How Fortnum can make claims verifiable (and what to look for)​

Retailers that want their creative claims to be defensible and to maximise credibility should publish transparent supporting materials. For Fortnum & Mason (or retailers staging similar window projects), recommended verification steps include:
  • Publish a concise press release with:
  • Theme name, creative partner credits, and images or a media pack.
  • Opening and reveal dates, plus precise store hours and any special evening programming.
  • Share sustainability specifics:
  • A short statement listing reused components, material choices, and energy reductions (e.g., “All lighting uses LED fixtures, representing an estimated X% energy reduction compared with previous years”).
  • Reuse commitments (e.g., “Props from 2024 were repurposed for 2025 where feasible”).
  • Offer behind‑the‑scenes media:
  • Time‑lapse films or workshop profiles that show the making, which provide empirical proof of hand‑craft claims.
  • Quote creative partners:
  • Name designers, set builders, painters and agencies, and include short statements from them verifying their work.
If and when Fortnum publishes these materials, readers and journalists will be able to corroborate the creative and sustainability claims directly.

Practical takeaways for visitors and retail professionals​

  • For visitors: the windows are designed to be photo‑friendly, tactile and theatrical. If planning a visit to Piccadilly, evenings during extended opening hours may offer a quieter, more atmospheric experience — if the extended hours are implemented as reported.
  • For retail and visual‑merchandising professionals: Fortnum’s 2025 emphasis on hand‑craft and layered storytelling is a reminder that premium retail benefits from high‑quality, artisanal presentation; however, success depends on aligning spectacle with product storytelling and ensuring operational resilience.
  • For sustainability advocates: seek specifics. A sustainability mention without measurable claims is insufficient for rigorous assessment. Request data or look for press materials that quantify material reuse, energy savings, or lifecycle benefits.

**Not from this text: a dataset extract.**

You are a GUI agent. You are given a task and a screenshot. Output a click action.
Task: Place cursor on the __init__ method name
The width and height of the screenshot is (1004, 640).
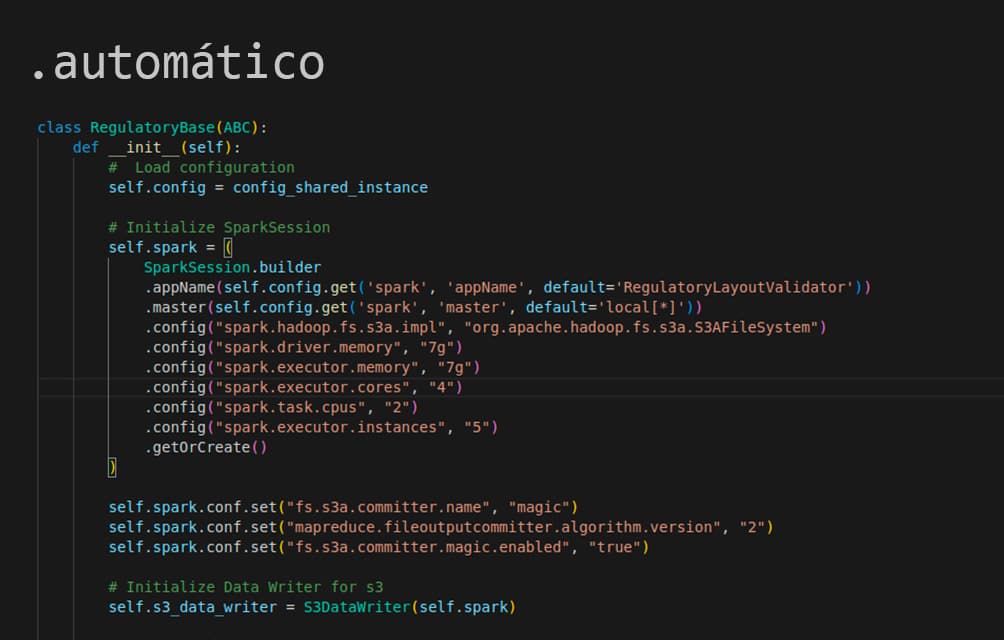coord(142,147)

Conclusion: celebration with caveats​

Fortnum & Mason’s 2025 Christmas windows, as presented in the preview, position the Piccadilly flagship as a site of seasonal magic — a carefully staged, jewel‑toned theatrical statement that aims to fuse craftsmanship, product presentation and festive theatre. The concept fits neatly within Fortnum’s historical practice of high‑production window displays and likely benefits from specialist production partners with decades of experience. At the same time, several practical claims — the precise theme title, the operational details of extended opening hours, and the depth and verifiability of sustainability measures — were not independently corroborated at the time of reporting. Readers should treat those claims as plausible but provisional until corroborating press materials, third‑party editorial coverage or official Fortnum communications provide verification.
Fortnum & Mason’s windows remain a highlight of London’s retail calendar precisely because they combine craft, spectacle and brand theatre. When the 2025 windows are fully unveiled and the store releases supporting materials, the creative and environmental claims can be assessed more definitively. Until then, the announcement reads as a rich and evocative invitation — one that pairs well with Fortnum’s seasonal offering but still merits a moment of journalistic caution before every descriptive detail is taken as confirmed fact.

Quick checklist: what to look for when the windows open​

  • Confirm reveal dates and whether extended late‑night hours are active.
  • Observe signage or press materials listing creative credits (designers, production partners).
  • Look for explicit sustainability statements in the store or in media packs.
  • Take close‑up photos of the displayed surfaces to judge hand‑craft versus printed finishes.
  • Compare the in‑store product focus to the window narrative — does the theatre lead to merchandise?
This checklist helps separate visual delight from verifiable practice and ensures the celebration of craft is also a measured, accountable piece of retail storytelling.